To do:
Each line from the one containing "Image resolution: width=1456" through the final line below must be reproduced exactly, and no others.
————
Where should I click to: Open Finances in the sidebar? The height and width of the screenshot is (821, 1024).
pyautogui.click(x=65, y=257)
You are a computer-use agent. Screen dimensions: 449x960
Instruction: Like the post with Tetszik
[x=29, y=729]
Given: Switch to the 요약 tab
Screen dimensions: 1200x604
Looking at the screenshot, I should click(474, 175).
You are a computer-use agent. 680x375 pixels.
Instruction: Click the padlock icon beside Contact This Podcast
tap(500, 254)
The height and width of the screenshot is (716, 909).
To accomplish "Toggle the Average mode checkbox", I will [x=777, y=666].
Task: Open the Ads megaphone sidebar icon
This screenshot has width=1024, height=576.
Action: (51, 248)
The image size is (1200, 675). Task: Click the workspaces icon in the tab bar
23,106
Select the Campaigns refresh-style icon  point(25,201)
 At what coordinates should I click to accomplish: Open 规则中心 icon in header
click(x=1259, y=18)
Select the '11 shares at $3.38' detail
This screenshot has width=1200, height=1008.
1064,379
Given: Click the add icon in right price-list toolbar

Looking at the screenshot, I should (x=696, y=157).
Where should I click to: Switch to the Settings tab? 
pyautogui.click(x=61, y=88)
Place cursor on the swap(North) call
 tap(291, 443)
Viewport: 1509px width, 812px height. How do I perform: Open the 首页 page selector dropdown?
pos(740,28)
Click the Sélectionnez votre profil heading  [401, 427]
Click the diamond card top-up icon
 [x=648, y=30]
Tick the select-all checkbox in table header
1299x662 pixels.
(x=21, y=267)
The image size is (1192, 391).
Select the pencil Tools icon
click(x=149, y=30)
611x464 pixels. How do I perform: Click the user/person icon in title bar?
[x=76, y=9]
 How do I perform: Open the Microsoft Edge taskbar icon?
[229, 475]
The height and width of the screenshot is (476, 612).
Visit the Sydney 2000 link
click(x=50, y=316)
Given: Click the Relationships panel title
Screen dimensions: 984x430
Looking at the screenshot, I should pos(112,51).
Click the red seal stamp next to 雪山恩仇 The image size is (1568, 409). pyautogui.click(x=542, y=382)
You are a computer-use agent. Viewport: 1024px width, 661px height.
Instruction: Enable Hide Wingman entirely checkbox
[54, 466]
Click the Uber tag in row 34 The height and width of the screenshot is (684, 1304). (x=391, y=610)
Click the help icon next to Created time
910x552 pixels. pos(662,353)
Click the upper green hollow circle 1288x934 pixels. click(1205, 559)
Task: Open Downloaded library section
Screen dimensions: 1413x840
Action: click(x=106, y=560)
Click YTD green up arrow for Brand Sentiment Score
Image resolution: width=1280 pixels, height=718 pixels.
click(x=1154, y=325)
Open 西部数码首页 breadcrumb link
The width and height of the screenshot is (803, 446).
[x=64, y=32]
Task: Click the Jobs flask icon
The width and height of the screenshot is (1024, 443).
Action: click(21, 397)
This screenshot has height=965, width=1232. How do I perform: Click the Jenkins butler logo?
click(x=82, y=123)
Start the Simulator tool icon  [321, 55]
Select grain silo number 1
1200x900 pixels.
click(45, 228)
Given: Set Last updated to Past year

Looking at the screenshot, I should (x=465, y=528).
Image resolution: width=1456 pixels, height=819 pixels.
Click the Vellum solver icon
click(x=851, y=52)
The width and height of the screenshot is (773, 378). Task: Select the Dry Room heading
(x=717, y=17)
————
Solution below:
Image resolution: width=1456 pixels, height=819 pixels.
Click the Vellum solver icon
click(x=851, y=52)
The width and height of the screenshot is (773, 378). Task: Select the Dry Room heading
(x=717, y=17)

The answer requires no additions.